Species of flowering plant

Syringa pubescens is a species of flowering plant in the lilac genus of the family Oleaceae, native to Korea and China (Gansu, Hebei, Henan, Hubei, Jilin, Liaoning, Ningxia, Qinghai, Shaanxi, Shandong, Shanxi, Sichuan).

Growing to 6 m tall and broad, it is a substantial deciduous shrub with green leaves felted white beneath, and panicles of heavily scented, white-throated lilac flowers in early summer.

The Latin specific epithet pubescens means "downy", referring to the texture of the leaves.

Three subspecies (formerly listed as separate species) are recognized:

- Syringa pubescens subsp. julianae – syn. S. julianae
- Syringa pubescens subsp. microphylla – syn. S. microphylla
- Syringa pubescens subsp. patula (also Syringa velutina) – syn. S. patula (Korean lilac, Manchurian lilac)

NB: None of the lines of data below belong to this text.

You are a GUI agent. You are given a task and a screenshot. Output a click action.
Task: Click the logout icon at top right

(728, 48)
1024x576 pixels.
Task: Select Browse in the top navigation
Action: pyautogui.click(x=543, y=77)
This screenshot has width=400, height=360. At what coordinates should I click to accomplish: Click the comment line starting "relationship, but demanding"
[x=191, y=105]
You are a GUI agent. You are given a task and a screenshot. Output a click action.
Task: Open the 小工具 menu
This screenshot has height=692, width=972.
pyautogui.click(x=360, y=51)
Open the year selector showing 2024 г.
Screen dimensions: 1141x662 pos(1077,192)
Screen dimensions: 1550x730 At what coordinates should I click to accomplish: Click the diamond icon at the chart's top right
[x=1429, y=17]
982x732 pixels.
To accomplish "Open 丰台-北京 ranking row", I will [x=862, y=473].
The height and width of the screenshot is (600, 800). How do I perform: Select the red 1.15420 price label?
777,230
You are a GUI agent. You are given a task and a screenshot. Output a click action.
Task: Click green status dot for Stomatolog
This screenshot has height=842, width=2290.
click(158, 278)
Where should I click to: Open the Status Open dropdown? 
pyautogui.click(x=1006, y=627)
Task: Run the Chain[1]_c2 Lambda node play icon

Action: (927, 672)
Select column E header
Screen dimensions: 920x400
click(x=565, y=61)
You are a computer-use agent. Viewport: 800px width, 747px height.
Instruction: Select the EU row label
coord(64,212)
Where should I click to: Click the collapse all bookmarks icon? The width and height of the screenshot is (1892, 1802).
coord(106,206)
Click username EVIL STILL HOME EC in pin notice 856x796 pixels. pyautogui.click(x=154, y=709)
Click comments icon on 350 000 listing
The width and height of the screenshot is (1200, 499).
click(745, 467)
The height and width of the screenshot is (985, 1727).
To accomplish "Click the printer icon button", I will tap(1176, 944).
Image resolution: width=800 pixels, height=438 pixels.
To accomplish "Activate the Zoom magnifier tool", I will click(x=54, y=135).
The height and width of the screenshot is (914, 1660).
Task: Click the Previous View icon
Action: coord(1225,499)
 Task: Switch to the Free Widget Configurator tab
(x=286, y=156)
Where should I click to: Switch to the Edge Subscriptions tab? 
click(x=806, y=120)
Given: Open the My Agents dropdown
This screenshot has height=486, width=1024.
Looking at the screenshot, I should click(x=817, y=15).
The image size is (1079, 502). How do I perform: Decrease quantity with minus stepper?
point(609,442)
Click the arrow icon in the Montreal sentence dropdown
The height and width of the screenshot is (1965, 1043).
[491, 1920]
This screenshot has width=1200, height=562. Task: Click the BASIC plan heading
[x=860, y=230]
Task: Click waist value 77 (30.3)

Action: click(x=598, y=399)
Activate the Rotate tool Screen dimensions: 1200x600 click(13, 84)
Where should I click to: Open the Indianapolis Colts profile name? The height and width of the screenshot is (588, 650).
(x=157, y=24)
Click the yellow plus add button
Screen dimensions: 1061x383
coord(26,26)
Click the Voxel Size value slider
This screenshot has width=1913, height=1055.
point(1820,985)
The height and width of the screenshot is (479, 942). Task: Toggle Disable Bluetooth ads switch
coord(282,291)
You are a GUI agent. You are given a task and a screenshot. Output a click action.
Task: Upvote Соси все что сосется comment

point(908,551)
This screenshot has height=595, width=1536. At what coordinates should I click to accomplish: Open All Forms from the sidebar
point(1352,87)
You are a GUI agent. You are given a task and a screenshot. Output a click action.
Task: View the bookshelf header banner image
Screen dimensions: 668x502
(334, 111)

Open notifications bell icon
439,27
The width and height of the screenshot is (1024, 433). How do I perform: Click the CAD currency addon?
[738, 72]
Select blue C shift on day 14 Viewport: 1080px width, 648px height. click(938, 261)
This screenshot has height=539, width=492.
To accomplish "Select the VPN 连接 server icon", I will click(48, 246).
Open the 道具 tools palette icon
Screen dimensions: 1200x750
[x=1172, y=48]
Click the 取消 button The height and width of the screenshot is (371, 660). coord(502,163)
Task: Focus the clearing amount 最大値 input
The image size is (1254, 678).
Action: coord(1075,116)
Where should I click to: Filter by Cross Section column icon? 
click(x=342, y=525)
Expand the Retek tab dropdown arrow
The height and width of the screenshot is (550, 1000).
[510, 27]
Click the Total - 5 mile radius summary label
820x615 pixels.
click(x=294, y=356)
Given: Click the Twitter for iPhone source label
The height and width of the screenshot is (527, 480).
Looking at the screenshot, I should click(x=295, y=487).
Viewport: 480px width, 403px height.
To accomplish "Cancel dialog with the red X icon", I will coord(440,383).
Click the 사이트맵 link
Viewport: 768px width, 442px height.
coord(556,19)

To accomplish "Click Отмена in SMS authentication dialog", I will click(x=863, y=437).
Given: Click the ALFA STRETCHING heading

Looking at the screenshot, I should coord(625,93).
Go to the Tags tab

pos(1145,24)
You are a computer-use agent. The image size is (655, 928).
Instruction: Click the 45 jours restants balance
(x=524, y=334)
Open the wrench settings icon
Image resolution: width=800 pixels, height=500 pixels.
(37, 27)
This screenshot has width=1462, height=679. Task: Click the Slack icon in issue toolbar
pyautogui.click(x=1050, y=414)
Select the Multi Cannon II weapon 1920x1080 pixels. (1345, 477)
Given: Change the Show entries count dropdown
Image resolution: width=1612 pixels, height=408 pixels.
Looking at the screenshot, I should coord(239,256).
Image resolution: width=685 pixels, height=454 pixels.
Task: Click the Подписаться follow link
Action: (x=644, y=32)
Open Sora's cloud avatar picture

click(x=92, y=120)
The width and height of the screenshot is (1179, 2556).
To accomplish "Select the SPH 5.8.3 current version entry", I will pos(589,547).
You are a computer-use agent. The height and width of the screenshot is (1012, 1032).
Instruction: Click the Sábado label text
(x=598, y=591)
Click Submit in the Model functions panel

The cultivar S. pubescens subsp. microphylla 'Superba' has gained the Royal Horticultural Society's Award of Garden Merit.

According to some authorities Syringa meyeri C.K.Schneid. is a synonym of S. pubescens. The cultivar 'Palibin' has also won the AGM. However, the nearly palmate leaf venation of plants labelled S. meyeri is noticeably distinct from the pinnate venation of other forms of S. pubescens.